»»

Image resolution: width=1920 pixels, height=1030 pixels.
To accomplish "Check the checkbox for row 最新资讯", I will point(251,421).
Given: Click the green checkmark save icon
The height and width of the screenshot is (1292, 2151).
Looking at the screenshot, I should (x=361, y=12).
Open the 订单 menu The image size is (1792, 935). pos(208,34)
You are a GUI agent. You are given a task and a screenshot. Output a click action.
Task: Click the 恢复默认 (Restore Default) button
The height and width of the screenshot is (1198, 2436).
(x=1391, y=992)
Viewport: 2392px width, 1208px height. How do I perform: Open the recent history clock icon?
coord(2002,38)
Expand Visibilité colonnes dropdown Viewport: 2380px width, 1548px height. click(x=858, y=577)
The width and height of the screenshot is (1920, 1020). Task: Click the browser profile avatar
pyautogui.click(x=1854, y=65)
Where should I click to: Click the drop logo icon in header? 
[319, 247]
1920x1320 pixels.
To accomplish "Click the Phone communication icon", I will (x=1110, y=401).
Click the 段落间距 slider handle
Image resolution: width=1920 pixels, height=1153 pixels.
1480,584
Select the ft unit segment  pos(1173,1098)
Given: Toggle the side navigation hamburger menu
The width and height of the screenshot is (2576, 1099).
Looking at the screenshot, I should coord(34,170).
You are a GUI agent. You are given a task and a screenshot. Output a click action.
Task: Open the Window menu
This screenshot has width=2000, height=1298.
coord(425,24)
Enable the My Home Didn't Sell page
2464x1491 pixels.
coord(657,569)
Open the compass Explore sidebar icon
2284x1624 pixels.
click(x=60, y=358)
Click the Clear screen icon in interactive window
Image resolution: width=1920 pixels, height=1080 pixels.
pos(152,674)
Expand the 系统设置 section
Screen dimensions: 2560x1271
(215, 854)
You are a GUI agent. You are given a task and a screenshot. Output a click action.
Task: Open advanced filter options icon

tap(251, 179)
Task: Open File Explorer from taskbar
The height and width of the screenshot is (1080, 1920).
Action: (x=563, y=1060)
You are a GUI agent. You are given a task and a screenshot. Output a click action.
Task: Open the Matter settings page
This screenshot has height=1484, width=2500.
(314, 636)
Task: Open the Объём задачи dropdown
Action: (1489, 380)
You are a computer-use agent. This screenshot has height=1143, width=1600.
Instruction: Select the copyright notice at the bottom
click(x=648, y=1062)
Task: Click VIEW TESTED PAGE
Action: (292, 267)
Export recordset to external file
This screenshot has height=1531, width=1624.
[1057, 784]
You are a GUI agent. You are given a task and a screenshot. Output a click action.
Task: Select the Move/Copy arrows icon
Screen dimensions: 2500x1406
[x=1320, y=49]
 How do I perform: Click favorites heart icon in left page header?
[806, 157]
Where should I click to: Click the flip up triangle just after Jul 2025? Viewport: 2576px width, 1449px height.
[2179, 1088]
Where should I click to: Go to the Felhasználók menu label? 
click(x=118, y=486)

««

_What is expected:_ Starting at the line that contains "Open the compass Explore sidebar icon", restate word for word every line through the last one in the records above. Return nothing else.

_Response to this task:_
Open the compass Explore sidebar icon
2284x1624 pixels.
click(x=60, y=358)
Click the Clear screen icon in interactive window
Image resolution: width=1920 pixels, height=1080 pixels.
pos(152,674)
Expand the 系统设置 section
Screen dimensions: 2560x1271
(215, 854)
You are a GUI agent. You are given a task and a screenshot. Output a click action.
Task: Open advanced filter options icon

tap(251, 179)
Task: Open File Explorer from taskbar
The height and width of the screenshot is (1080, 1920).
Action: (x=563, y=1060)
You are a GUI agent. You are given a task and a screenshot. Output a click action.
Task: Open the Matter settings page
This screenshot has height=1484, width=2500.
(314, 636)
Task: Open the Объём задачи dropdown
Action: (1489, 380)
You are a computer-use agent. This screenshot has height=1143, width=1600.
Instruction: Select the copyright notice at the bottom
click(x=648, y=1062)
Task: Click VIEW TESTED PAGE
Action: (292, 267)
Export recordset to external file
This screenshot has height=1531, width=1624.
[1057, 784]
You are a GUI agent. You are given a task and a screenshot. Output a click action.
Task: Select the Move/Copy arrows icon
Screen dimensions: 2500x1406
[x=1320, y=49]
 How do I perform: Click favorites heart icon in left page header?
[806, 157]
Where should I click to: Click the flip up triangle just after Jul 2025? Viewport: 2576px width, 1449px height.
[2179, 1088]
Where should I click to: Go to the Felhasználók menu label? 
click(x=118, y=486)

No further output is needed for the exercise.